YOUR GOAL: When you reach the line with "Regulamin (21, 2409)" in the data below, begin printing lines exactly, and stop once the line with "Ogłoszenia rekrutacyjne (39, 2352)" has been printed.

MATERIAL FOR THE TASK:
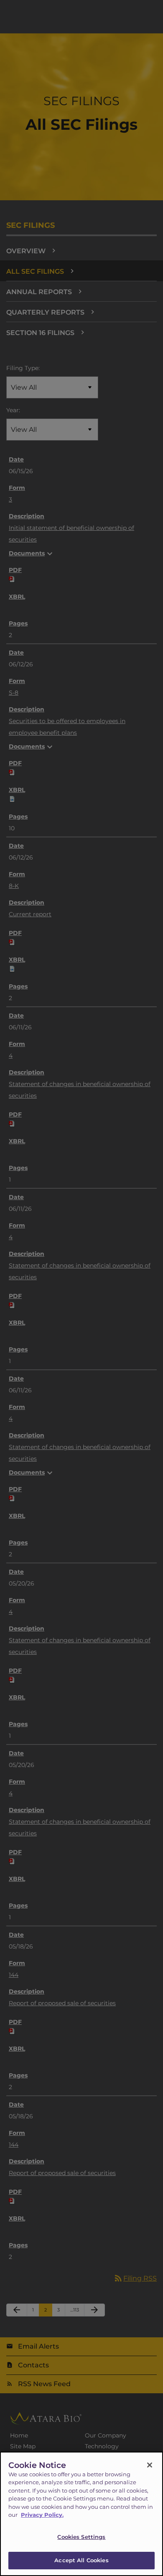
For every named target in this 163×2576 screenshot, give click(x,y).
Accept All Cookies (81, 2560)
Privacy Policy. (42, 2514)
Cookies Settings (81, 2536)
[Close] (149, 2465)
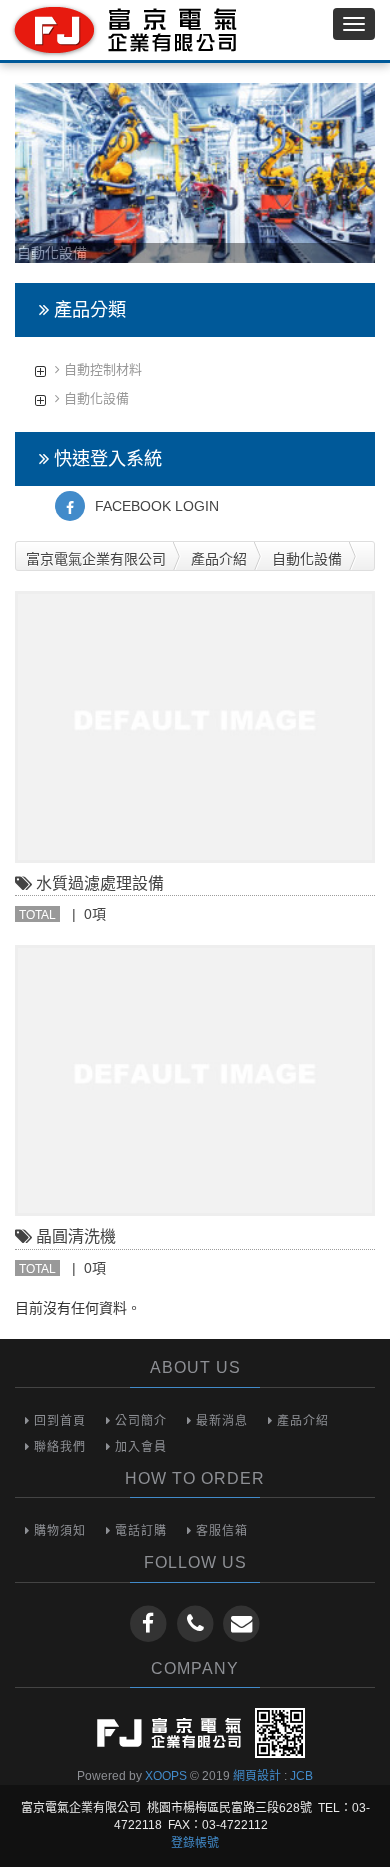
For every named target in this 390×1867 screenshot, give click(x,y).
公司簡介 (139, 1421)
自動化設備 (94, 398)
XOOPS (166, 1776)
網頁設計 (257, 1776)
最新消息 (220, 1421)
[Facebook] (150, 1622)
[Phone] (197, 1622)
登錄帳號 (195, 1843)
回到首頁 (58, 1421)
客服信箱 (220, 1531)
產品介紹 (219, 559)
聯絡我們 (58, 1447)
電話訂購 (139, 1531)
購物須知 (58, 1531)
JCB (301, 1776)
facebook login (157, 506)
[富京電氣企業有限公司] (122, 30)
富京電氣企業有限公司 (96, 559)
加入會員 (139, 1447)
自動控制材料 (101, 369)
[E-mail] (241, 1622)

...

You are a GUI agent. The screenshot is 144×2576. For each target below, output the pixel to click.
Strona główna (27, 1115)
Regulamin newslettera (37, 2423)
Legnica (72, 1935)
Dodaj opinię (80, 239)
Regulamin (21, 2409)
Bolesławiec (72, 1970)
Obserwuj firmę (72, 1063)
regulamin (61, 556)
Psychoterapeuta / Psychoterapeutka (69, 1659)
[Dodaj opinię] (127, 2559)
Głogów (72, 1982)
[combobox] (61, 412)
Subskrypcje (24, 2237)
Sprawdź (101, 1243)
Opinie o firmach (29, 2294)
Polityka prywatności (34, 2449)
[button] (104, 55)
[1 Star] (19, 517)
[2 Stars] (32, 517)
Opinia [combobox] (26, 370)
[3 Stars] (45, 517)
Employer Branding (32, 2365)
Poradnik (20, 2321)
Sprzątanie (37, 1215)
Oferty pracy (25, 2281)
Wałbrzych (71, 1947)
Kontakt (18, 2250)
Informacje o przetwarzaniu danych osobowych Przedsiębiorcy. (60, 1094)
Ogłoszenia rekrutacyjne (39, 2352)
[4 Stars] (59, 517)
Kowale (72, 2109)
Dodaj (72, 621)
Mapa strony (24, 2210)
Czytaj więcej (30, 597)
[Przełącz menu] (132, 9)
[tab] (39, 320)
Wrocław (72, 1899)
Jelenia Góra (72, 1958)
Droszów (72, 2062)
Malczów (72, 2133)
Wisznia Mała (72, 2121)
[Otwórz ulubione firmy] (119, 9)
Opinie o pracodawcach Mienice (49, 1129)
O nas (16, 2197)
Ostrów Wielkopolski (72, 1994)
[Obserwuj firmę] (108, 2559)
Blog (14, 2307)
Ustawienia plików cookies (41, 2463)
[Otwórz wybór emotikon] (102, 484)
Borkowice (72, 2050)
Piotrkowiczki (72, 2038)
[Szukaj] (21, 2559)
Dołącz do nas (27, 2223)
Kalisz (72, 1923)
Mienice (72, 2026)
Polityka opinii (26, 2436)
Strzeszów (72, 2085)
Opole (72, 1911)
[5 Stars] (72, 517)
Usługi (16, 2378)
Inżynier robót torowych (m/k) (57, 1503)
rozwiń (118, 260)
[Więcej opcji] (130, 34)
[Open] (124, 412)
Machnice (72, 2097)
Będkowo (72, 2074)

ANSWER SPACE:
Regulamin (21, 2409)
Bolesławiec (72, 1970)
Obserwuj firmę (72, 1063)
regulamin (61, 556)
Psychoterapeuta / Psychoterapeutka (69, 1659)
[Dodaj opinię] (127, 2559)
Głogów (72, 1982)
[combobox] (61, 412)
Subskrypcje (24, 2237)
Sprawdź (101, 1243)
Opinie o firmach (29, 2294)
Polityka prywatności (34, 2449)
[button] (104, 55)
[1 Star] (19, 517)
[2 Stars] (32, 517)
Opinia [combobox] (26, 370)
[3 Stars] (45, 517)
Employer Branding (32, 2365)
Poradnik (20, 2321)
Sprzątanie (37, 1215)
Oferty pracy (25, 2281)
Wałbrzych (71, 1947)
Kontakt (18, 2250)
Informacje o przetwarzaniu danych osobowych Przedsiębiorcy. (60, 1094)
Ogłoszenia rekrutacyjne (39, 2352)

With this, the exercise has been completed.